OBJECTIVES: Pulmonary embolus (PE) is a form of venous thromboembolism associated with increased morbidity and mortality if not diagnosed and treated early. Variations in clinical presentation make the diagnosis challenging. The gold standard for diagnosing PE is a computed tomography pulmonary angiogram (CTPA). Physicians show a low threshold for over-investigating PE. The evaluation of patients with suspected PE should be efficient, including but not limited to the use of risk stratification methods.

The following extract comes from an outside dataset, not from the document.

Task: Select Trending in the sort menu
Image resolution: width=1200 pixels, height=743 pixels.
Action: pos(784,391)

This study aims to assess the adherence to the recommended diagnostic pathways of ordering CTPAs in patients with suspected PE.

METHODS: This retrospective cohort study included patients above 18 years of age who received a CTPA for a suspected PE in the emergency department (ED) of a hospital between 2015 and 2019. Patient demographic data, chief complaint, variables of the Wells and pulmonary emboli rule-out criteria scores, pregnancy status, investigations, and the patient's final PE diagnosis were extracted from the hospital electronic medical records. Diagnostic pathways that took place were compared to the internationally recommended pathway.

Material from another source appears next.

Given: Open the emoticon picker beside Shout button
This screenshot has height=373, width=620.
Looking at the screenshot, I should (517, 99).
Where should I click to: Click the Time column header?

RESULTS: Four hundred and eighty-six patients were included in this study. The mean age was 51.01 (±19.5) years, and 377 (69.3%) patients were female. The recommended PE diagnostic pathway to order CTPA was incorrectly followed in 288 patients (59.3%). Seventy-five (15.4%) patients received an unnecessary CTPA. D-dimer test was ordered unnecessarily in 144 patients (29.6%). The overall prevalence of PE in our population was 9.47% ( n : 46). Out of the 75 unnecessarily ordered CTPAs, 2 (2.7%) showed PE, while CTPAs ordered using the correct pathway showed 31 (10.9%) PEs.

CONCLUSION: Our study revealed that approximately two-thirds of all CTPA requests did not adhere to the recommended PE clinical decision pathway. There was a significant improper and unnecessary utilization of CTPA imaging and D-dimer testing. Improvements seem imperative to enhance physicians' clinical approach to PE diagnosis.